--- DOCUMENT ---
Title: The Listeners
Author: Maggie Stiefvater
Publisher: Viking Books
Publication Year: 2025
ISBN: 9780593655504
Rating: 4 stars
Here is another book hot off the presses and hitting your local indie bookstore today! Maggie Stiefvater is best known for being a YA fantasy author, but with The Listeners, she is taking a foray into adult publishing. One of my students wanted to base their final project for one of my classes on The Raven Boys, so I read that book and quite enjoyed it. I haven’t made it around to finishing the rest of the Raven Cycle series, but when The Listeners was talked about at the Summer 2025 launch meeting last year, I instantly put it down on my TBR list. To make this book even more appealing (to me at least) it is set in West Virginia!
This book takes place at the Avallon Hotel and Spa, a luxurious resort in West Virginia for the wealthy elite of the US centered around springs of healing water. To someone familiar with West Virginia, this will probably sound a lot like the Greenbrier Resort and Spa, but it isn’t really. The Greenbrier is also mentioned by name several times in the book as a separate luxury resort in West Virginia. It is January of 1942 and June Hudson, the hotel’s general manager is preparing for the hotel’s upcoming summer season. June, a local with a thick accent, learned everything there is to know about running a luxury hotel from Francis Gilfoyle, the hotel’s previous owner, and a mentor and father figure in June’s life. Mr. Gilfoyle has recently passed away and the hotel was taken over by his son, Edgar, and while June misses Francis and his guidance, she loves the hotel, loves the guests, and loves the “sweetwater” that made the hotel a destination in the first place.

--- WHAT TO DO ---
1) In the review of The Listeners, take everything from "Title: The Listeners" down to "in West Virginia!" and write it out again with "TBR list" swapped for "reading list".
2) In the review of The Listeners, who taught June Hudson how to run a luxury hotel?
3) Using the review of The Listeners, explain why the Avallon Hotel and Spa is not really the Greenbrier Resort and Spa, even though it may sound like it.
The material after this point comes from a separate source.

--- STORED DATA ---
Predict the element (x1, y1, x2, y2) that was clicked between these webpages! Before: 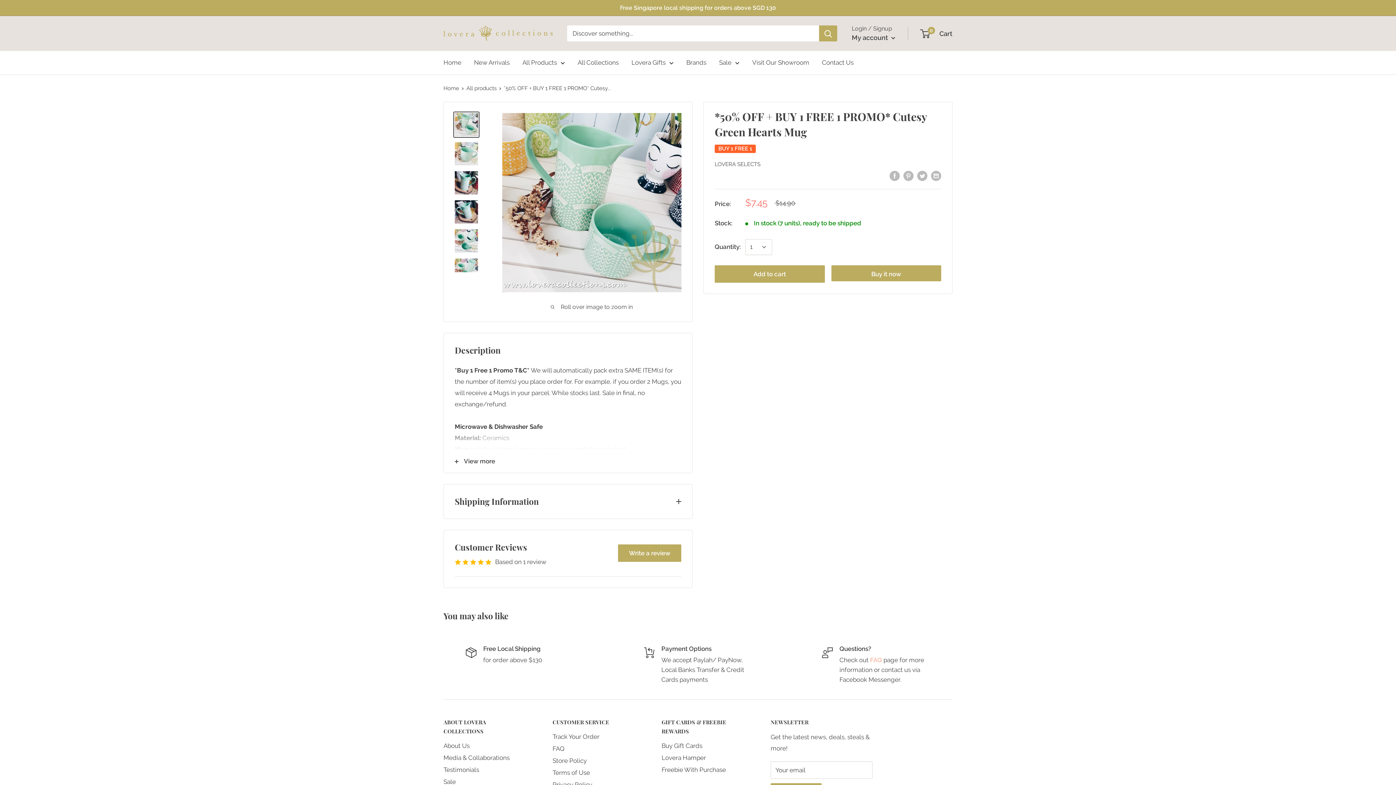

--- EXERCISE ANSWERS ---
1)
Title: The Listeners
Author: Maggie Stiefvater
Publisher: Viking Books
Publication Year: 2025
ISBN: 9780593655504
Rating: 4 stars
Here is another book hot off the presses and hitting your local indie bookstore today! Maggie Stiefvater is best known for being a YA fantasy author, but with The Listeners, she is taking a foray into adult publishing. One of my students wanted to base their final project for one of my classes on The Raven Boys, so I read that book and quite enjoyed it. I haven’t made it around to finishing the rest of the Raven Cycle series, but when The Listeners was talked about at the Summer 2025 launch meeting last year, I instantly put it down on my reading list. To make this book even more appealing (to me at least) it is set in West Virginia!

2) Francis Gilfoyle, the hotel's previous owner.

3) The Greenbrier is mentioned by name several times in the book as a separate luxury resort in West Virginia.